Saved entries
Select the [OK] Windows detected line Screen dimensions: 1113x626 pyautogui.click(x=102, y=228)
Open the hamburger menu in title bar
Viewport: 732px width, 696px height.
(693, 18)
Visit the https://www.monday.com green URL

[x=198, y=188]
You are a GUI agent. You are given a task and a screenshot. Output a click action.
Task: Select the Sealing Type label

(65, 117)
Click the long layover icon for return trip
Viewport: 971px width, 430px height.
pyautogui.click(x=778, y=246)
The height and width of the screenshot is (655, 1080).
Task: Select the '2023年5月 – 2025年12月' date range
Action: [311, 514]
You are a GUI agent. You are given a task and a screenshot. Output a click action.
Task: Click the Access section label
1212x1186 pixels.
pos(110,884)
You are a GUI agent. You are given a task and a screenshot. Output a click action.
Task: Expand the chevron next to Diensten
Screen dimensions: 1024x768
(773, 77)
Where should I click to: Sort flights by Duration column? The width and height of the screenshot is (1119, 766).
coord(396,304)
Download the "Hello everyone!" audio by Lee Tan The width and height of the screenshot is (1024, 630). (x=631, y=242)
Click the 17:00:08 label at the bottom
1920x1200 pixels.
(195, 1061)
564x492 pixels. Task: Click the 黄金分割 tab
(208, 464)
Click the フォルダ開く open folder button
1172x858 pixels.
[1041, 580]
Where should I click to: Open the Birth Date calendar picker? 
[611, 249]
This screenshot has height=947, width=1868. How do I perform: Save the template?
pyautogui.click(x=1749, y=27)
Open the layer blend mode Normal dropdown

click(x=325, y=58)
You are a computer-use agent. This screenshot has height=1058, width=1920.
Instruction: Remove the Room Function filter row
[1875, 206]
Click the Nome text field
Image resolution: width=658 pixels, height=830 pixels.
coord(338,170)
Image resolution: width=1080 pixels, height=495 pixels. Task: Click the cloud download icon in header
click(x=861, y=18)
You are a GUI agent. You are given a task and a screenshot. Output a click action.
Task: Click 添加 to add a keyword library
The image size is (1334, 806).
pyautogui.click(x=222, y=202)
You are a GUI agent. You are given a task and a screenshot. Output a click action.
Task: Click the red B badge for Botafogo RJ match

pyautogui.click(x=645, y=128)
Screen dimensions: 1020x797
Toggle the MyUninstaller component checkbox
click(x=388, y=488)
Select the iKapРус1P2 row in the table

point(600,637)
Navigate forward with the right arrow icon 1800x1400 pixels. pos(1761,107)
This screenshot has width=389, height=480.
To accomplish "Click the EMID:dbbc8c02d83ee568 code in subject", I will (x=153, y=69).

== DIRECTION ==
How many lines of the items above contain the string "Select"? Matching is case-sensitive. Reply with the number alone.

== ANSWER ==
4